## Text passage
┄┄┄┄┄┄

Organizational structure
APDA comprises about 80 universities, mainly in the Northeastern United States, ranging as far north as Maine and as far south as North Carolina. APDA includes both private and public colleges and universities.

APDA members stage weekly debating tournaments, each at a different university and occurring throughout the academic year.  Most weekends have two or three debating tournaments: at least one will be north of New York City and south of New York City, in order to shorten transport time.  However, centrally located tournaments or historically large tournaments, such as Princeton, Rutgers, and Harvard, will be “unopposed”, meaning that they will be the only tournament on that particular weekend. Individual schools must ensure that their tournaments meet a broad set of APDA guidelines, but are free to tinker with their tournament formats.

There are a number of tournaments in which APDA plays a direct role.  Most prominently, APDA sponsors a national championship at the end of each year.  Unlike all other tournaments, debating at Nationals is limited to one team per university, plus any additional teams who “qualified” for Nationals during that debate season.  There are several ways to qualify for Nationals: The most common through the 2006–2007 season was to reach the final round of a tournament.  Starting with the 2007–2008 season, qualification was earned through year-long performance, gauged by how far debaters advance at tournaments of varying sizes.

In addition, APDA sponsors a novice tournament at the beginning of the season, a pro-am tournament once per semester, and the North American Debating Championships, which are held every other year in the United States and include top teams from the United States and Canada.

APDA also has a ranking system which combines the results of all of the year's tournaments.  Both individual speakers and two-member teams can earn points based on the results of the tournament; these points also scale up depending on the tournament's size.  At the end of the debate season, APDA gives awards to the top ten teams, speakers, and novices of the year.

APDA is an entirely student-run organization.  The APDA board members are students from various host institutions, and most of the tournaments are completely organized by the host school's debate team.  Some teams do have professional coaches, but these are usually recently retired debaters who wish to stay involved with the circuit.

Tournaments
Weekly debating tournaments are the core of APDA.  While numerous schools slightly alter the tournament format, the general format is fairly constant.  Tournaments usually start on Friday afternoon and end on Saturday evening.  Five preliminary rounds are held, three on Friday and two on Saturday. The first round is randomly paired, while remaining rounds are bracketed, meaning that teams with the same record face each other.  Preliminary rounds generally have only one judge, most frequently a debater from the host school.  After five rounds, the “break” is announced, consisting of the top eight teams at the tournament.  These teams compete in single-elimination quarterfinals, semifinals, and finals, judged by progressively larger panels of judges, and a tournament winner is crowned. Separate semifinals and then finals are held on the basis of the previous five rounds for the top novice team. Trophies are awarded to the top speakers, top teams, and top novice (first-year) debaters.  Certain tournaments tinker with the format, having more or fewer preliminary rounds and larger or smaller breaks; the national championships, for instance, generally have one additional preliminary round and one additional elimination round.

┄┄┄┄┄┄

## Information shown
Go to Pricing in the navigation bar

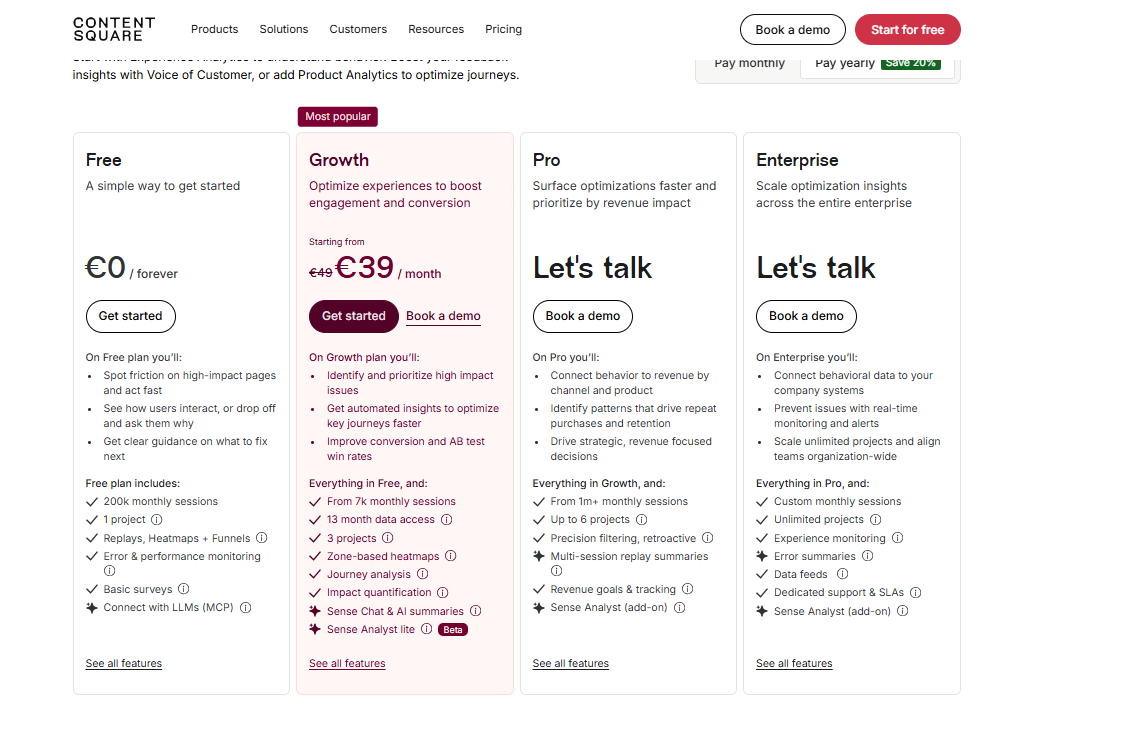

┄┄┄┄┄┄

## Directions for this task
Carry on the passage about the APDA debating circuit from the point where it ends.

## Result of the task
Format
Debates at APDA tournaments follow a debating style known as American Parliamentary Debate, which is modeled loosely on the procedure and decorum of the UK Parliament. This style emphasizes argumentation and rhetoric, rather than research and detailed factual knowledge.

Flow of the round
A round of debate features two teams of two debaters each: the Government team, including the Prime Minister and the Member of Government, and the Opposition team, including the Leader of the Opposition and the Member of the Opposition.

Six speeches in all are delivered, varying in length:
 Prime Minister's Constructive: 7 minutes, 30 seconds
 Leader of the Opposition's Constructive: 8 minutes, 30 seconds
 Member of Government: 8 minutes, 30 seconds
 Member of the Opposition: 8 minutes, 30 seconds
 Leader of the Opposition's Rebuttal: 4 minutes, 30 seconds
 Prime Minister's Rebuttal: 5 minutes, 30 seconds

Points of information
A debater may rise to ask a point of information (POI) of an opponent during the opponent's speech. POIs are only permitted during the first four speeches, though prohibited in the first and final minutes of each speech. The speaking debater can choose to hear the POI or to dismiss it politely. Traditionally when standing on a point of information some debaters extend one hand palm up, holding the back of the head with the other. This pose originated in old British Parliamentary etiquette: an MP would adopt the position to secure his wig and show that he was not carrying a weapon.
It is generally considered good form to accept at least one POI during a speech.

Resolutions
In most rounds, there is no resolution, and the Government team may propose whatever case it wishes consistent with the standards below.  Certain tournaments provide both teams with a motion to which the case must conform 15 minutes before the round starts.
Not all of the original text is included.